Il rampollo Ettore Bosti, nipote del boss dei Contini Patrizio Bosti, è stato invece addirittura assolto. Questo, nel dettaglio, il verdetto pronunciato ieri dal gip: Salvatore Barbato, 2 anni e 10 mesi; Ivan Barbato, 2 anni e 3 mesi; Enrico Graus, 2 anni e 2 mesi; Giuseppe Leonetti, 1 anno e 4 mesi; Angelo Speranza, 3 anni e 6 mesi; Antonio Speranza, difeso dall’avvocato Luigi Ferro, 2 anni e 6 mesi; Giuseppe Speranza, anch’egli difeso dall’avvocato Ferro, 2 anni. Ettore Bosti è stato invece assolto con formula piena. Il processo che ha portato gli otto imputati alla sbarra era uno stralcio della maxi-inchiesta che nel 2008 ha portato dietro le sbarre gli ultimi re del contrabbando di sigarette, i fratelli Michele Armento e Giovanni Armento.
Del primo, mai accusato di 416bis, aveva parlato anni fa il pentito Giuseppe Misso junior. Il collaboratore di giustizia fece all’epoca riferimento a una sua presunta opera di mediazione tra la camorra del rione Sanità e quella del quartiere di Secondigliano. Nella primavera del ’99, secondo quanto dichiarò il pentito, ci fu un incontro tra Giuseppe Misso junior e Salvatore Lo Russo: «L’incontro - spiegò il nipote del boss Giuseppe Misso “’o nasone” - nacque dall’esigenza avvertita dalle famiglie di Secondigliano di proporre a noi Misso una sorta di tregua».
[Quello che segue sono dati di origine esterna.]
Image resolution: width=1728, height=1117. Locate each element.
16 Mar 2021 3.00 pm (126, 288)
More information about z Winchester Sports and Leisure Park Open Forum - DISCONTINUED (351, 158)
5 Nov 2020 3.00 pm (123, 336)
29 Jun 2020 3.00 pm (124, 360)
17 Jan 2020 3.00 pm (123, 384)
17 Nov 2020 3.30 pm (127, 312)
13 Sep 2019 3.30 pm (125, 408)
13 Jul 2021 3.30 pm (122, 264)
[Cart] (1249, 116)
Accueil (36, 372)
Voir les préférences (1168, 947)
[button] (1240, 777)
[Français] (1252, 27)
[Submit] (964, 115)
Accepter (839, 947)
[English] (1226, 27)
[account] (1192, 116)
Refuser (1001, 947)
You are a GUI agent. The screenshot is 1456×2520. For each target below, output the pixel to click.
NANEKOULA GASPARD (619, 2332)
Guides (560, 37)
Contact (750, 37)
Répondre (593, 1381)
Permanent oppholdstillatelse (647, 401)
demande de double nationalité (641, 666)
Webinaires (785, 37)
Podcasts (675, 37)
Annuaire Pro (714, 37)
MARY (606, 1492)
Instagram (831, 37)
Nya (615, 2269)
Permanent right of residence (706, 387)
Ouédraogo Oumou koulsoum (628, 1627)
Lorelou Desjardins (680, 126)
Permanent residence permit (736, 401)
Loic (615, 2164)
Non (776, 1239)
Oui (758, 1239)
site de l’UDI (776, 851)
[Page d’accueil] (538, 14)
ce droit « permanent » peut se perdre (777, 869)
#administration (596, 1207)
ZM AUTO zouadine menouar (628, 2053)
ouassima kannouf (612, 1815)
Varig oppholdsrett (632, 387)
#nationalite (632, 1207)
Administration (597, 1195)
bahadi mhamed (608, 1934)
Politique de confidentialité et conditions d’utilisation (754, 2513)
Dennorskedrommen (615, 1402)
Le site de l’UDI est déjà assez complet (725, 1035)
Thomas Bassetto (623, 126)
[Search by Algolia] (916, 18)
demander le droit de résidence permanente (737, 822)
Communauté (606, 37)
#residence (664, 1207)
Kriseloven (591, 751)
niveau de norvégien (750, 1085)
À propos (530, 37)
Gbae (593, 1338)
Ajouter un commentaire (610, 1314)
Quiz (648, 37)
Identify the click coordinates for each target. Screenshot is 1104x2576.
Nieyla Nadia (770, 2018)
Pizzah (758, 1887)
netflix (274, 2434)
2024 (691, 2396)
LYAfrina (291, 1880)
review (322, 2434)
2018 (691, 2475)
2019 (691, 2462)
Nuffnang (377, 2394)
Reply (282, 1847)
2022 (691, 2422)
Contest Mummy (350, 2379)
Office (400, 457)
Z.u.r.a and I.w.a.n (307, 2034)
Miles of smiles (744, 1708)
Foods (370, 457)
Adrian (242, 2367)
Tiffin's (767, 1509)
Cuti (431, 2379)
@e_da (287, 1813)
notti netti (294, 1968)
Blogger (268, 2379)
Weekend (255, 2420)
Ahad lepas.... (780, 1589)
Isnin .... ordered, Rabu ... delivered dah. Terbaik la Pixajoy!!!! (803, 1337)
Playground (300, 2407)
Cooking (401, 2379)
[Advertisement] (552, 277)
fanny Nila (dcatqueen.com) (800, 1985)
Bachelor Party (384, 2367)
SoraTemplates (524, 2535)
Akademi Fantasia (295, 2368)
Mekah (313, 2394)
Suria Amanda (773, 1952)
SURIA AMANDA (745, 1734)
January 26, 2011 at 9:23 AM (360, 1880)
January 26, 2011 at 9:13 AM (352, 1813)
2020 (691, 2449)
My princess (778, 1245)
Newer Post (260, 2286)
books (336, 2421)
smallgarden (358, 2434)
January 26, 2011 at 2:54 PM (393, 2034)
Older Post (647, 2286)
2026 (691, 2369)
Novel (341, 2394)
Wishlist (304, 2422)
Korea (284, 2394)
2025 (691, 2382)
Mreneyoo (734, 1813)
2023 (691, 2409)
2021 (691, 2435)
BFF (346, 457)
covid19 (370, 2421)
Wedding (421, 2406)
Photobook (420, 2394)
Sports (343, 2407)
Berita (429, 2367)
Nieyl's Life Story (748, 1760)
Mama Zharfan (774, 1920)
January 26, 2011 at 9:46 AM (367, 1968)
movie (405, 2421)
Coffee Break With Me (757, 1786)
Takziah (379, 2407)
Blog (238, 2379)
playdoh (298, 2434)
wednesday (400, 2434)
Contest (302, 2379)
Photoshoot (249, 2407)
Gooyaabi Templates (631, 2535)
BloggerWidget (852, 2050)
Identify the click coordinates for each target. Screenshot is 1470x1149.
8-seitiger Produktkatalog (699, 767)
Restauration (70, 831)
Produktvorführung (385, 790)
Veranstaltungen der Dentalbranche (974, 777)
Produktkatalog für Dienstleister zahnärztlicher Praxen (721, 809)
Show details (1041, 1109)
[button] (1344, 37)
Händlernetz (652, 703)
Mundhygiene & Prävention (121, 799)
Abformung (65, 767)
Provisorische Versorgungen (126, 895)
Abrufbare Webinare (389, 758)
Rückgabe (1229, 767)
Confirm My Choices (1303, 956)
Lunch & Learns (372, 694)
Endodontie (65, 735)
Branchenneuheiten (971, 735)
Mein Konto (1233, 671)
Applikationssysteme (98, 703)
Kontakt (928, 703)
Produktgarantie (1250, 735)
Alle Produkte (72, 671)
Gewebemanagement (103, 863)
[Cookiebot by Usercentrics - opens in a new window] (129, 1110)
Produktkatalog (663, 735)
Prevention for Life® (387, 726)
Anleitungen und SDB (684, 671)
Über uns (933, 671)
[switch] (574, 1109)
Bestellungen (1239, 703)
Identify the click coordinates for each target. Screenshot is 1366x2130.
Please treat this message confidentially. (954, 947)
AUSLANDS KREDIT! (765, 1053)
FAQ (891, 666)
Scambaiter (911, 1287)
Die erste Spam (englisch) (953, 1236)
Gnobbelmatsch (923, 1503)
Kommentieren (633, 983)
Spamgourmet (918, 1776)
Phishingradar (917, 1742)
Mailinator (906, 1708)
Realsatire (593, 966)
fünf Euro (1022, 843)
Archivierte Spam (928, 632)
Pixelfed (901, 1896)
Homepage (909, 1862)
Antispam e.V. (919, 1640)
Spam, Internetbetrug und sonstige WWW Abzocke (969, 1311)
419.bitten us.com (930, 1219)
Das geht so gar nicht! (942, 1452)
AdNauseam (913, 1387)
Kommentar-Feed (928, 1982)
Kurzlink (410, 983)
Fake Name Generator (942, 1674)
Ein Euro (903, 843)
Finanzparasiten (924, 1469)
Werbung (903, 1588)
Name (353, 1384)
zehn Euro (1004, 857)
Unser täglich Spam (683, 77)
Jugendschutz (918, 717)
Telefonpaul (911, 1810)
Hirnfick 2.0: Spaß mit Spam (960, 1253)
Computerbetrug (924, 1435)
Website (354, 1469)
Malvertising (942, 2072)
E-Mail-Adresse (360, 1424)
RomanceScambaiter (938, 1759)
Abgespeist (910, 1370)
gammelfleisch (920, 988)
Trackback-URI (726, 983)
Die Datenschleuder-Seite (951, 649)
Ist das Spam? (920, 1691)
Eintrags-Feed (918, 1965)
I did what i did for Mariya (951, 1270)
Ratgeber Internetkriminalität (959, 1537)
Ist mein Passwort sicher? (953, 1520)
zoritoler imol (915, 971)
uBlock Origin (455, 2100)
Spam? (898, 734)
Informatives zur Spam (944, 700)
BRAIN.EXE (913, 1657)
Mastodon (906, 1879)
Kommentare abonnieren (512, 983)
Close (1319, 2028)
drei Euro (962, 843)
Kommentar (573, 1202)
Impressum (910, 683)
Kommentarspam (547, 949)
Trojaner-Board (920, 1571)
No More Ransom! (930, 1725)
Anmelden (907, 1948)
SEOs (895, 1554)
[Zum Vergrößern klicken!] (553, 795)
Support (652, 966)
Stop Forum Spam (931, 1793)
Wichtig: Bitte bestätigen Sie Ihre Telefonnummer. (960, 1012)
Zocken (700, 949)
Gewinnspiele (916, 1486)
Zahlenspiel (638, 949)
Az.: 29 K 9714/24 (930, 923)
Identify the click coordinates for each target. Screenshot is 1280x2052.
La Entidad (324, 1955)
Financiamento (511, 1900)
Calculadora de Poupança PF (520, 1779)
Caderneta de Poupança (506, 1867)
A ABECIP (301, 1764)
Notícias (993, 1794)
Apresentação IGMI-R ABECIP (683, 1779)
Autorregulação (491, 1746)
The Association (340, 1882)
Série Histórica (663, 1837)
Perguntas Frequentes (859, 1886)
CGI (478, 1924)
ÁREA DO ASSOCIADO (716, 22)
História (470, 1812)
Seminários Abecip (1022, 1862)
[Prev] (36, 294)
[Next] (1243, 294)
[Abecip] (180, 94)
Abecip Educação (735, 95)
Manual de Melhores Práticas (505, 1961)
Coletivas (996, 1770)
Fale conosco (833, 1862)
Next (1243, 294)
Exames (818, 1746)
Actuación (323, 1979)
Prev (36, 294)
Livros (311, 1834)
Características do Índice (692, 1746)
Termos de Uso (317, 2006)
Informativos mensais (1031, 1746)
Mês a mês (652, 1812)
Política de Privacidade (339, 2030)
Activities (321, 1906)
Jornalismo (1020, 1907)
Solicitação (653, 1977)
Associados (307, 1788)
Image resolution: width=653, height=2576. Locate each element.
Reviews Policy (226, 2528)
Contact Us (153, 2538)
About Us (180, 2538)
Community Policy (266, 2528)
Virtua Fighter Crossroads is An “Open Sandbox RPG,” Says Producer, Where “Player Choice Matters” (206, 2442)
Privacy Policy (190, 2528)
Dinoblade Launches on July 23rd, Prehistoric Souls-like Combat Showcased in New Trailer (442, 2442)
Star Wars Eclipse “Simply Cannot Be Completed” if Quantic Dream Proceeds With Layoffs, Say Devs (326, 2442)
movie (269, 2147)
Erano anni quantomai tetri, quelli della faida MazzarellaAlleanza di Secondigliano, prima, e Misso-Alleanza di Secondigliano, poi. «Era tornato in libertà Giuseppe Misso quando ci fu proposto quest’incontro attraverso Michele Armento». «Mio zio Giuseppe Misso - continuò il pentito - però non voleva incontrarsi con Salvatore Lo Russo perché non si fidava assolutamente e quindi incaricò me. Vennero nella Sanità a largo Donnaregina Salvatore Lo Russo e Raffaele Perfetto detto “musso ’e scigna”».